How can SMEs improve their cybersecurity? "Smaller means more agile and simple – both enablers for better cybersecurity," says Iva Tasheva, the co-founder and cybersecurity lead of CyEn (+32 493 405 612, www.CyEn.eu), a family owned micro-consultancy in Brussels. "If SMEs are also cyber aware and commit to security, they will be better protected with limited investment. My advice to SMEs: use the well-oiled machine of information security standards (NIST, ISO27k) to improve your cybersecurity. Empower your employees to defend the organisation with a cybersecurity awareness and training programme."

We should not forget that cyber security is important not only for adults, but also for children. The new generation has been present in the digital world since the day of their birth, and this hides many risks. Children can become easy prey to sexual crime or bullying, or to fall under the bad influence of popular TikTokers or YouTubers.

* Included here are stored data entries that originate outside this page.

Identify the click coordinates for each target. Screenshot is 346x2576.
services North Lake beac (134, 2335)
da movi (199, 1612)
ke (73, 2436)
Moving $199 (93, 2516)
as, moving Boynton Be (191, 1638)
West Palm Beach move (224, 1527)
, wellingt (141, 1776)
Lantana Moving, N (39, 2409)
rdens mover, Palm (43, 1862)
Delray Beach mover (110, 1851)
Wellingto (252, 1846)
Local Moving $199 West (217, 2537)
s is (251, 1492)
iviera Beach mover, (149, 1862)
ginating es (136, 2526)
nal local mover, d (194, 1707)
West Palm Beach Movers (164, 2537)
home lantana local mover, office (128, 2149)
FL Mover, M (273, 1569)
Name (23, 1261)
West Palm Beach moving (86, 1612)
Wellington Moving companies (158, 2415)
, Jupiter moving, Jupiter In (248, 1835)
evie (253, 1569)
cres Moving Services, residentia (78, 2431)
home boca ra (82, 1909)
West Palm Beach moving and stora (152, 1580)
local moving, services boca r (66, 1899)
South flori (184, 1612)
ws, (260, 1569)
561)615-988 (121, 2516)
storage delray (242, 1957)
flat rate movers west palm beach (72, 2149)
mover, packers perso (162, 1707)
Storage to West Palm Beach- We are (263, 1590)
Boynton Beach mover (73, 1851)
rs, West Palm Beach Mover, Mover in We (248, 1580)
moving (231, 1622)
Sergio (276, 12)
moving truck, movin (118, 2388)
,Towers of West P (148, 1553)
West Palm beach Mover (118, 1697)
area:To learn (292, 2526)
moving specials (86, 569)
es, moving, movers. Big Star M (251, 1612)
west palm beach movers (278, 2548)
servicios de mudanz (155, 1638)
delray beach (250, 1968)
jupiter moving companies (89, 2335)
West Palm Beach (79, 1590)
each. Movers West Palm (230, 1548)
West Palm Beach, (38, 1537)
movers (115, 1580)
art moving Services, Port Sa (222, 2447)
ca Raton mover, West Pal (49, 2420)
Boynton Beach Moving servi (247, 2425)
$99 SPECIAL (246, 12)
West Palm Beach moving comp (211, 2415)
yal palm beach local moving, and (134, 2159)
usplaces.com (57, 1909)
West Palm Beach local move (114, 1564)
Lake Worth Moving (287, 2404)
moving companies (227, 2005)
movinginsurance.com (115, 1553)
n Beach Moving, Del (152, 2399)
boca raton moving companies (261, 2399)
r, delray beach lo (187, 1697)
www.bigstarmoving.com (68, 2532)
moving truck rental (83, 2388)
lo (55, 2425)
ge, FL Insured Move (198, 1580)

"The most vulnerable are the children aged 8-16," says Yavor Kolev, Director IT and Cybersecurity at Lev Ins insurance company (phone: 0800 10 200, www.lev-ins.com). Together with the company, he is also engaged with the Protect the Child on the Internet social initiative (www.detetovinternet.bg). "But the starting age is constantly decreasing. Parents nowadays give their 3-year-old a phone connected to the Internet and feel calm as the kid has something to do while they run errands. But at this moment the kid can open YouTube and find improper content that could disturb or traumatise them. Or can find on TikTok some of the teens who, in their desire for more likes, do reckless antics, like climbing to dangerously high places. This can provoke copycat behaviour among users, leading to potential accidents. The Internet is limitless, there you can watch what someone in Korea, Italy or Russia does, and there is no guarantee that this someone is well-behaved or has some common sense. This is why we have to control our children and teach them safe behaviour on the Internet from an early age."

From children to adults, from small organisations to corporations, all of us can be safer and more protected in the digital jungle when professionals are by our side.